Will we finally get a dark theme in iOS 11?




A night mode or dark theme has been rumored for iOS for a while. Last year, in the ultimate troll, Apple released the dark theme for tvOS on Apple TV, but didn't ship it for iPhone or iPad. It's possible Apple is waiting to implement a more fully featured theming engine, which could work like CSS with a much better interface, or it's possible Apple is simply waiting for the transition to OLED displays, rumored for iPhone 8 this fall.


Like on Apple Watch, dark themes play into the power efficiency of OLED, so iPhone 8 might make the kind of sense that does.
What about Siri enhancements in iOS 11?

Because Siri is a service, Apple makes continuous updates on the server side. That said, Apple also likes to time big new features with big new iOS updates. That's why Siri has been "enhanced" in every version of iOS since its release in 2011. That includes getting new domains like sports and movies in iOS 6, proactive features in iOS 8, and Siri apps in iOS 10.
So, when it comes to Siri getting "enhancements" in iOS 11, there's an appletillion percent chance of it happening. Roughly speaking.
FaceTime Conference Calls and Screen Sharing




Apple introduced FaceTime in 2010 alongside iPhone 4 and its front-facing camera. Since then, Apple's added FaceTime audio and... nothing much else. Much of that has to do with a series of lawsuits from a patent troll that's forced Apple to rearchitect the service and, apparently, put it up on tires in the parking lot.


Still, rumors persist that Apple has been testing new features over the years, including FaceTime screen sharing and FaceTime conference calls. Screen sharing was possible on the Mac for years via the old iChat app and even today, Apple Support can request screen sharing to help troubleshoot an iOS device. So, the bones are there.


Conference calling would make FaceTime more competitive with services like Microsoft's Skype and Google's Hangouts. It would also let everyone from families to businesses connect more than one person together at a time.


There's no way to know when Apple will choose to invest in FaceTime again, but iOS 11 is its next opportunity.
Anything for iPad? Please? Pretty please?!

I feel you. After the sizeable update that was split view in iOS 9, iOS 10 has come and mostly gone without any similarly significant updates to the iPad. That doesn't mean Apple hasn't been prototyping things, like better on-screen keyboards and even drag-and-drop between apps. It's just that the company hasn't settled on anything it likes yet — anything that fully takes advantage of multitouch that makes the feature more than just a clone of the Mac.

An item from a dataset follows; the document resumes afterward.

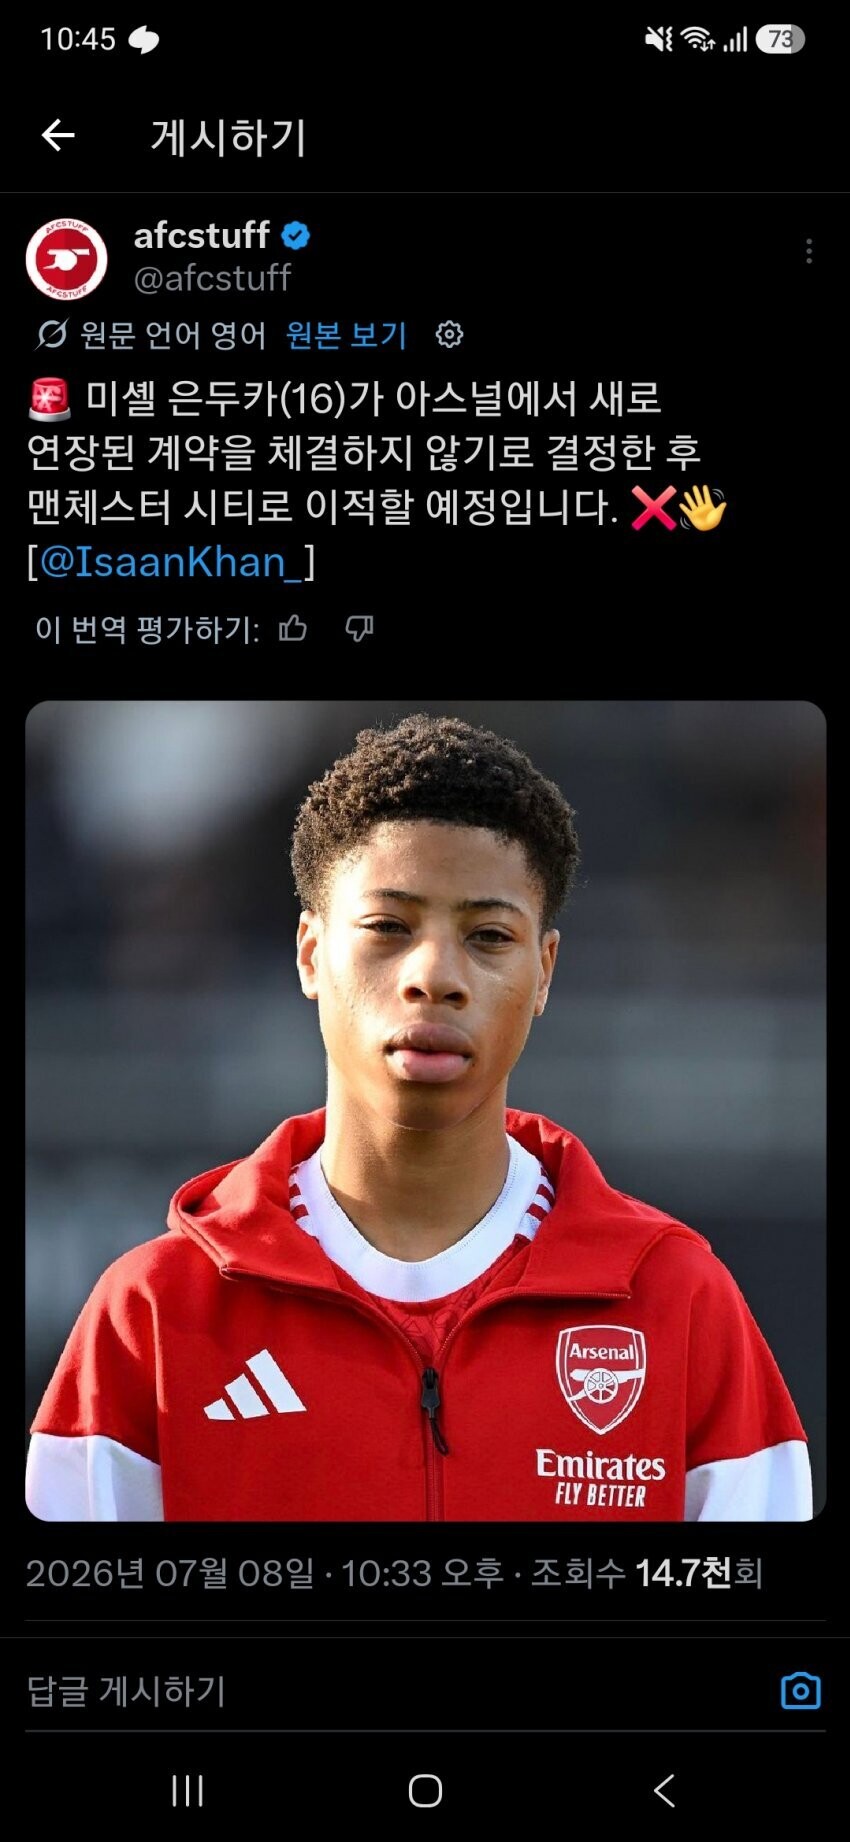Rate translation with thumbs down

[359, 628]
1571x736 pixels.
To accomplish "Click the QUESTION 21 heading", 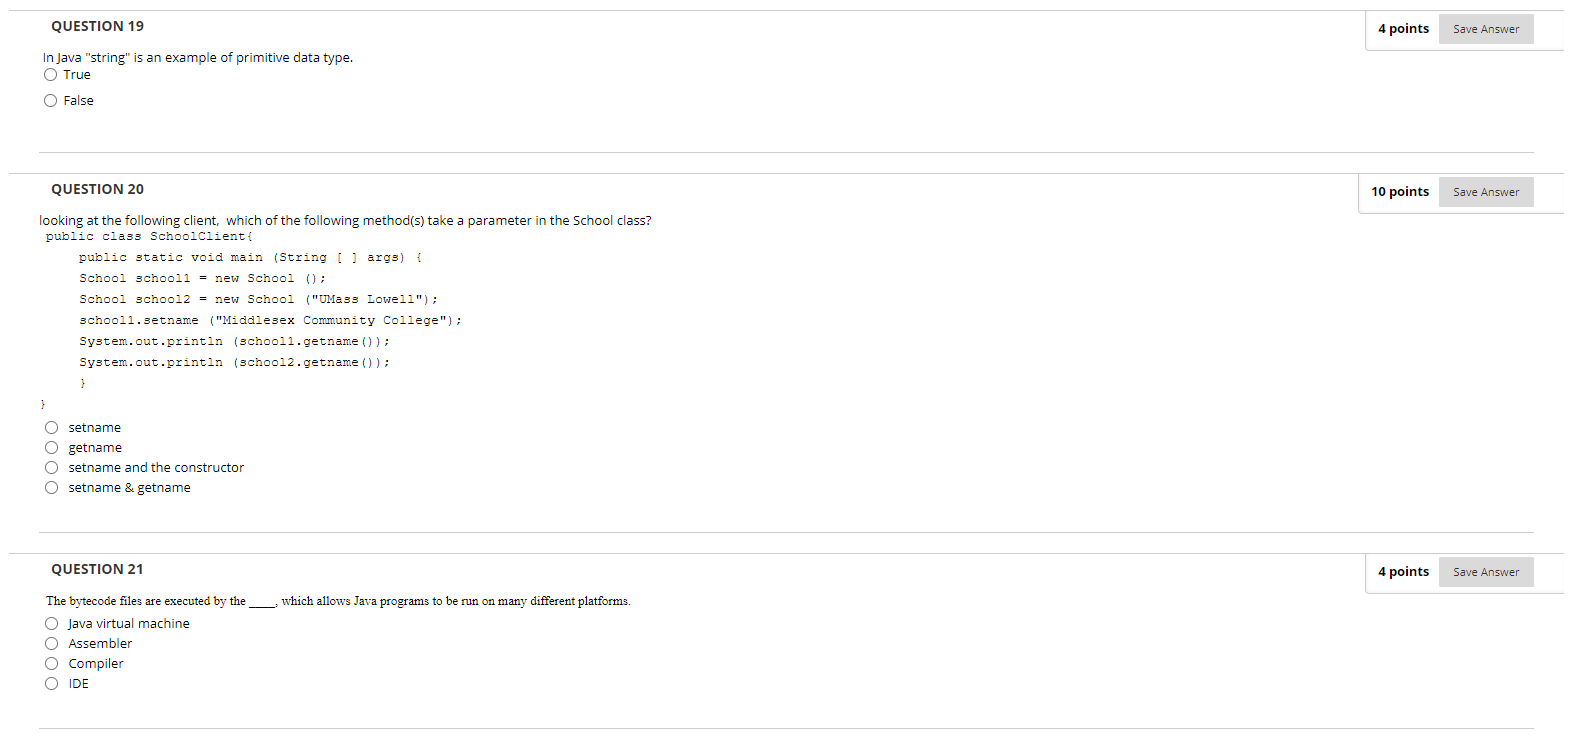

Here's hoping they figure it out — pretty, pretty please — by iOS 11.
Handoff for media, where's it at?




Continuity, introduced in iOS 8, includes handoff, which lets you easily move from Apple device to Apple device while you keep writing the same email or message, keep reading the same web page, or keep working on the same document. It's not just syncing state but syncing activity. And it's still not available for music, TV shows, movies, or anything related to media.


Originally the suspicion was Apple Music and Apple TV had delayed the feature but now, over a year after both shipped, the mystery remains — where's handoff for media?


Fingers crossed iOS 11 starts providing an answer.